I’m exhausted and sore, but in the good way. I’m running so much lately, that I feel like a cheap pair of stockings.
Today was my fifth morning run over the last six days, so I’m pretty much beat. So much so, that I can’t come up with anything to write for my daily blog post.
As a result, I’m going to honor Throwback Thursday in a much narrower sense of the term by sharing the entries from my runner’s diary for the past week (with photos!!!)…
I love running! I don’t understand why I don’t do it everyday. I just ran 4 miles, and destroyed last week’s best time by 2:30!
It felt so good to be out there on the road. I guess having that day off yesterday gave my legs some much needed rest. Cannot wait to get back out there tomorrow.
I’m a little concerned about how much I’m sweating, but I’m sure I can drink enough water to replace all that lost bodily fluid.
Running sucks. Now I understand why I hate it so much.
I felt like total crap today when I hit the road. I think I pushed myself too hard yesterday. What’s the point anyway? Even if I lose all this weight like I did three years ago, I’m just going to get lazy and put it all back on again.
Because running sucks. And I hate it.
I thought I was going to stop and call 911 after the first mile because my body was in so much pain. Why do I do this to myself?
I made it back to The House on the Hill alive. My stopwatch must be broken because it said I beat yesterday’s time by two seconds. Whatever…
I could not wait to get back out there this morning to continue my running program after yesterday’s off day.
I weighed myself after Sunday’s run, and discovered I’d lost 3.5 lbs last week. I was so pumped! Seeing results like that makes me realize how important running is to my overall wellness and self confidence.
I felt so good that I actually ran one more lap than planned this morning. My body had no problems handling the extra distance, and if I didn’t have to get ready for work, I might have done another lap.
Can’t wait to run again tomorrow.
Well, judging from today’s photo, I am currently leading this year’s Tour de France. Woo hoo! I’ve always wanted to wear the yellow jersey. 🙂
Seriously, today was an okay run. It was misting when I left The House on the Hill, and that helped keep me cool. As if I could get any cooler, am I right?
Getting up at 5:30 to run hasn’t been so bad this week because I’ve been going to bed at 9:30. I haven’t gone to bed that early since seventh grade, and just like in seventh grade, I’m out of shape and sleeping alone.
I guess some things never change.
Did an extra half lap today. Thought I should try pushing myself a little if I want to keep losing weight. It would be nice to get on the scale, look at the numbers, and feel like I hadn’t just eaten a seventh grader.
That was a strange thing to say, but funny. My head feels weird…
Sometimes I feel like you are my only friend. Thank you for always listening to me and keeping my secrets. I think the police are following me on my runs as if they suspect I am out there casing houses. How did they find out about my plan to rob the neighborhood???
Totally joking, of course. I should write more jokes in here, don’t you agree? Why does this running diary only have to be about running?

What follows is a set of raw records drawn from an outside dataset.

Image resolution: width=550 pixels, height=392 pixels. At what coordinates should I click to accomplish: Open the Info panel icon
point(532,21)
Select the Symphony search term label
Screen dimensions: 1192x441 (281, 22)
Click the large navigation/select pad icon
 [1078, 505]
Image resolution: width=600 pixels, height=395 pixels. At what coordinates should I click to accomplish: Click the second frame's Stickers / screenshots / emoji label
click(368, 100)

I can’t believe I made it through this morning’s run. I hate running. That’s five days out of the last six, and twelve out of the last seventeen. I’m exhausted. I just want to sleep, you know? I’m sick of getting up when it’s still dark.
There must be a pill I can take to make me drop like fifty pounds instantly, right? Science has to be advanced enough to have come up with something like that at this point. If it hasn’t, then I don’t think I’m going to watch Sci Fi flicks anymore. They just distort my perception of reality.
I wonder if I could inject myself with a virus. Nothing serious. Just the kind that will make me puke a lot and not want to eat for a few days. I’ve got the earned time, so I could take some sick days, let the virus work off the weight, and sleep in every day.
Gotta make a note of that somewhere…
Oh wait…I just did. I wrote it in here.
What day is it? My head really hurts, and I feel extremely dehydrated. Is it possibly to die from losing too much sweat?
I think I’m going to take a nap right here on the porch. Next to the sweat puddle.